Members of the Ad hoc Committee of the House of Representatives investigating the governing lease of Federal Government-owned assets yesterday expressed shock that a federal government investment built with a loan of $490m was valued at $17m after the KPMG audit.
The investment, a security network of about 700 base stations called the National Public Securities Communications Systems (NPSCS) began in 2008 and was commissioned in 2012.
The objective was to provide advanced communications capabilities for the police and other security agencies. At the resumed hearing of the Committee on Wednesday, members were stunned by the revelation.
Director for Projects of MTS Technologies, Mathew Udanogh whose company was to run the project through a concession agreement however disclosed investigating Committee led by Hon Daniel Asuquo that they were to manage the network for 33 years.
He said the first three years was to set up the place before operating for profit.

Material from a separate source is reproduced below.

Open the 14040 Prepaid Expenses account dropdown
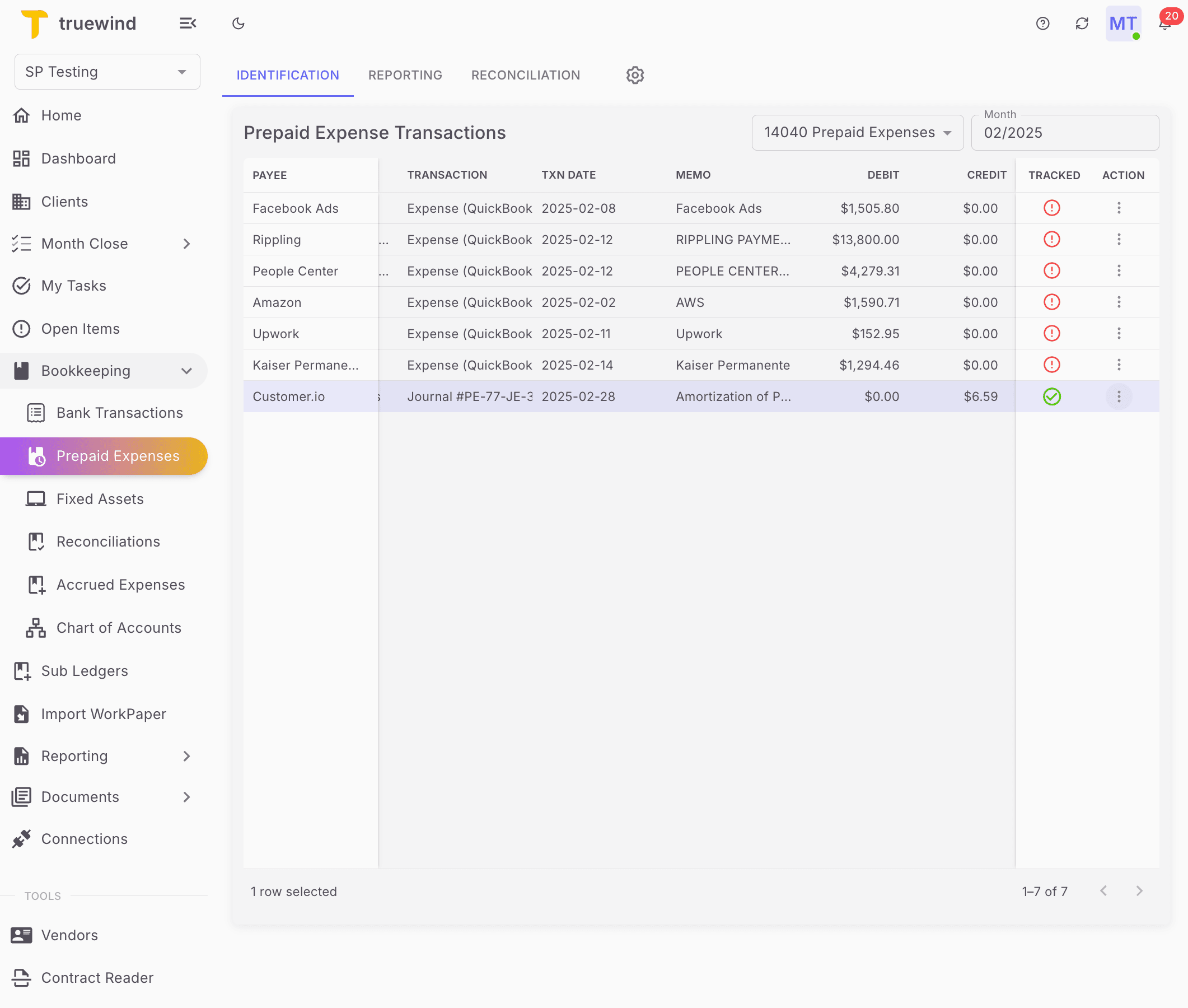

He said the concession agreement calls for a minimum investment of $100 million towards rehabilitation of the network.
“It is a security network, a telecommunications network that was built and commissioned approximately 2012. It was built with a technology called CDMA. The sponsoring Ministry is the Ministry of Police Affairs. It is a network of about 700 base stations and towers built around the country.”
According to the Director, the original intention was that the network would be operated with government subventions and budgets approvals by the National Assembly, but the government decided to concession it which started in 2014.
Asuquo added that the Federal Executive Council approved the concession in 2019. “Thereafter they appointed a committee to select one of the top four accounting companies, KPMG, to do a nationwide audit of all the assets associated with this NPSCS. They conducted that audit and the conclusion of that audit, which led us to a full business case using the ICIC process and all of that information was resubmitted to the FEC and gave its approval for it to be entered to. This was in December 2020. In January 2021, the concession agreement was signed. “Our job is to rehabilitate a network with this investment and make services available to the police and other security agencies so they can have advanced communications capabilities. We provide the services to the police but also provide it in a more limited way to commercial customers. “There would be a three year rehabilitation period to bring up the network. All the equipment have to be replaced as it is an older technology. Network technologies have advanced since that time. So, in fact, we want to implement the latest technologies available. We would be launching with advanced technology. After three years, we engage fully in commercial services. “An audit was performed on that network to bring up what is its current value today and it came to approximately $17 million. This network was not used so all the base stations have to be totally replaced and it cannot be used for any other thing. “The vendors that built the network operated for six months and then they were no funds to continue operating and they stopped operating. Since that time there has been an effort to find out how to fund operations because it is one thing to build a network and it is another thing to fund operations. No provision was made in the loan for how to operate the network. “The expectation was that the National Assembly would provide subvention funds for operating the network which probably is not too efficient because you know the budget process and you are running a business. Every year you are expecting the government to give you the money that you will use to operate the network. That was not going to be very efficient. Eventually, they realized that the best way to run it was to have the private sector operate it on a commercial basis so that they can be generating funds to operate it”, he said.